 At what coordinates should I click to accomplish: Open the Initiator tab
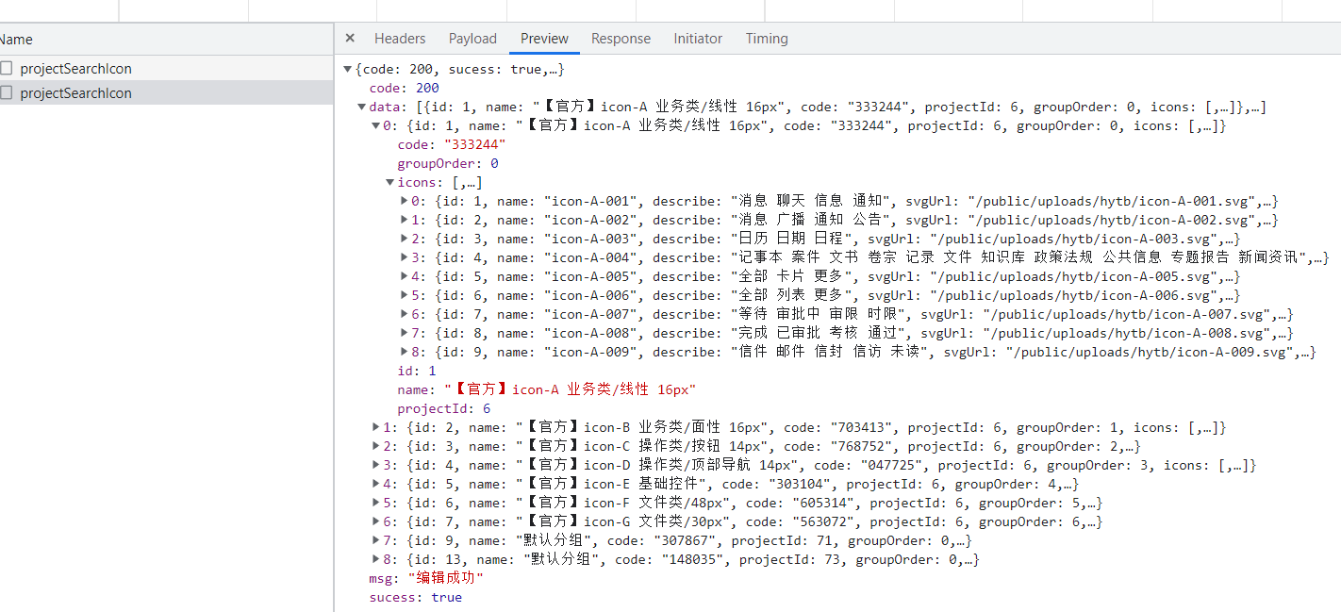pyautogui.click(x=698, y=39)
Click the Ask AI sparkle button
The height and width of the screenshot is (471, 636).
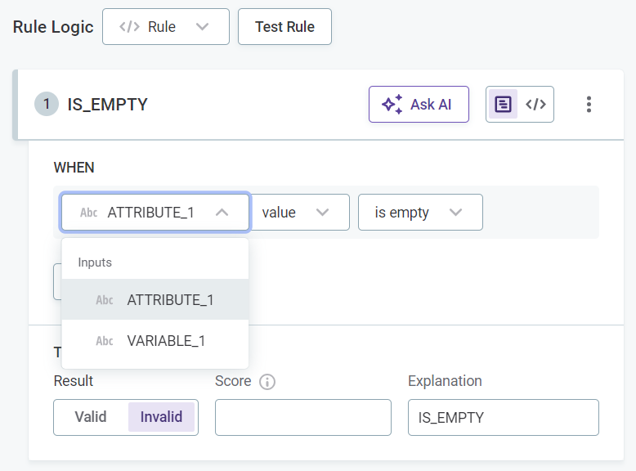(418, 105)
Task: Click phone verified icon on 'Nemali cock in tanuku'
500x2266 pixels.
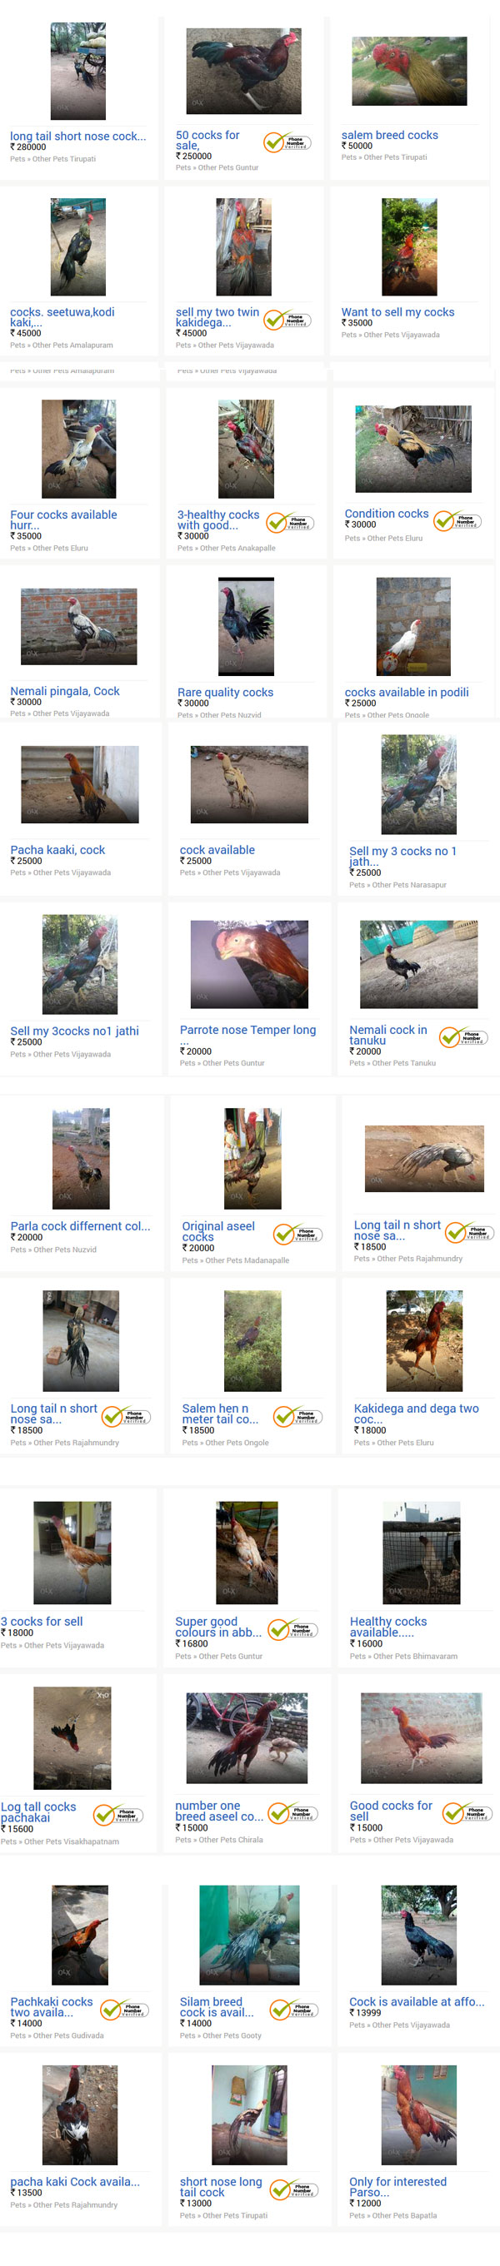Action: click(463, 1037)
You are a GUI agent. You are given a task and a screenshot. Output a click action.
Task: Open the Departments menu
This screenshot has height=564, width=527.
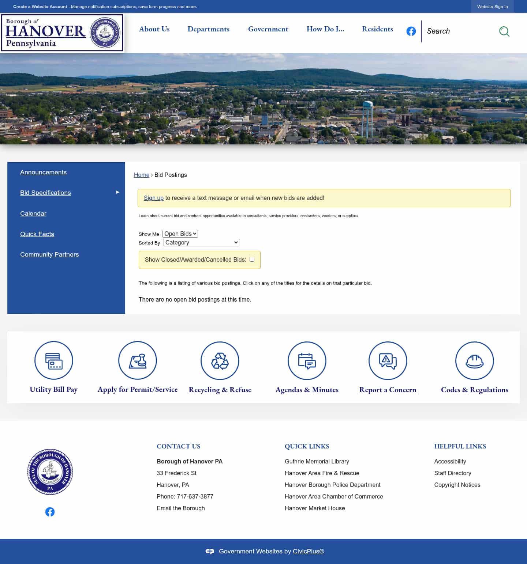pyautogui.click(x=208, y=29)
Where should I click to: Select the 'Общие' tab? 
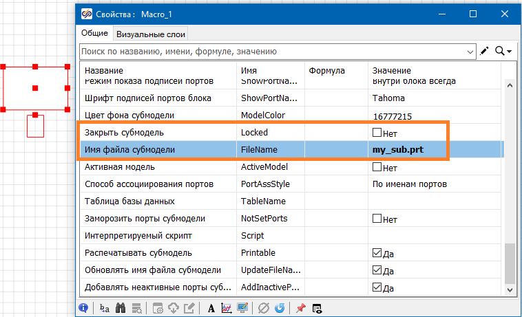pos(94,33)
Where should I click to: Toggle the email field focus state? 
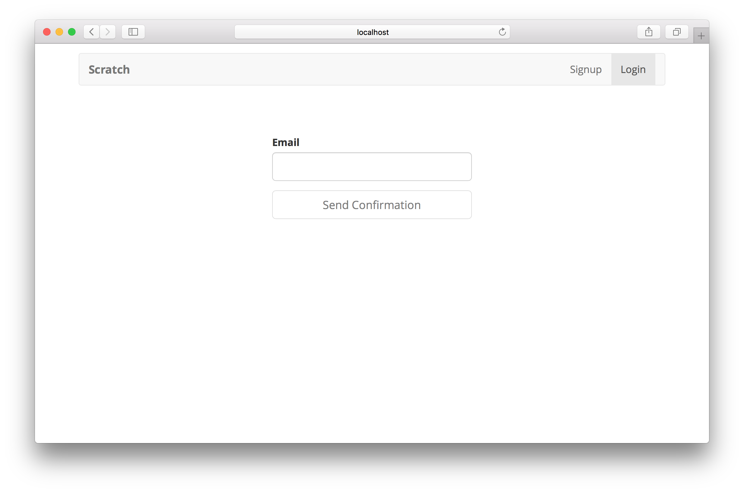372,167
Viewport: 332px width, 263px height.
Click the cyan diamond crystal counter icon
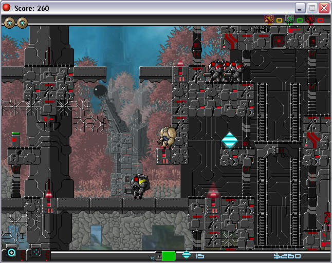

======

About this task
The expected result is the data above in exact form, free of pictures.

Response to this exercise
 At what coordinates should I click to accomplish: Open the Initiator tab
pyautogui.click(x=698, y=39)
Click the Ask AI sparkle button
The height and width of the screenshot is (471, 636).
(418, 105)
Task: Click phone verified icon on 'Nemali cock in tanuku'
500x2266 pixels.
Action: click(463, 1037)
You are a GUI agent. You are given a task and a screenshot. Output a click action.
Task: Open the Departments menu
This screenshot has height=564, width=527.
pyautogui.click(x=208, y=29)
Where should I click to: Select the 'Общие' tab? 
pos(94,33)
Where should I click to: Toggle the email field focus state? 
372,167
Viewport: 332px width, 263px height.
Click the cyan diamond crystal counter icon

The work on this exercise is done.